Ironic that I’d die in the one place I’d tried so hard to avoid all my life.

I struggled to come out of the car, using my feet as anchors to steady myself. I took a deep whiff of Italian air and knew I was in trouble.

Men lined up in front of us as we walked towards huge double doors.

Even the president of the united states didn’t have so many men welcoming him into the white house.

They all bowed their head in reverence and I almost felt the inclination to do the same.

Although, that would have led me to kiss the ground, walking with your head down that is.

As soon as we entered, he shut the door behind us. The slam of door cemented the fact that I might never see daylight again.

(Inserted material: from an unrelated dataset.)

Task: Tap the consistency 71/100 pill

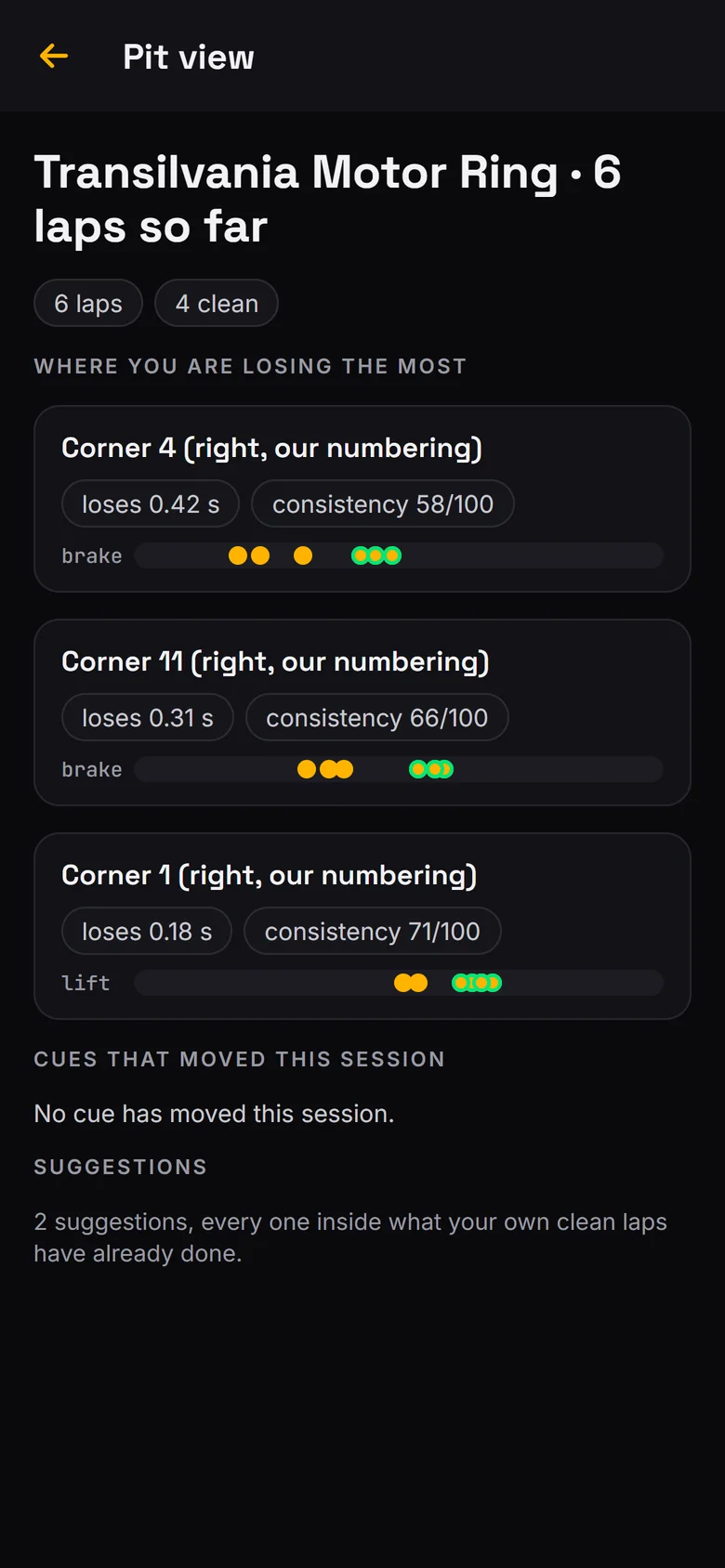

I stood in the middle of a very large living room, bigger than any room I’d ever seen in my life.

The ceiling seemed so high with paintings of cherubs on them. I snorted.

Alejandro snapped his head to me, wondering what was funny to me.

He took off his suit jacket and dropped it on the couch nearest to him. He rolled up the sleeves of his blood stained white shirt, revealing veiny arms that had black ink patterns on them, all the while watching me.

The blood on his face hadn’t been washed off either and I had the feeling he enjoyed having blood spattered on his skin. Fear rocked my core as he inched closer to me.

“Arianna Bocelli…” He rolled my name against his tongue and didn’t like it, his face souring. I felt something within me that I couldn’t understand. Something that had my blood boiling.

“You have something that I want.” He loosened his tie and stopped right in front of me. I took a step back in fear, the smell of blood feeling me with nausea.

“I don’t even know you.”

“Now that’s a lie I didn’t think anyone was capable of telling.” He was right but he didn’t have to be so smug about it, so full of himself.

“What do you want from me?” His eyes turned dangerously dark.

“Just know I’ll get it but until then, you are my prisoner and you will remain here and do whatever I ask.” He didn’t need to spell out the missing parts of his threat.

Or else, I would kiss the barrel of his gun and only echoes of who I was would exist.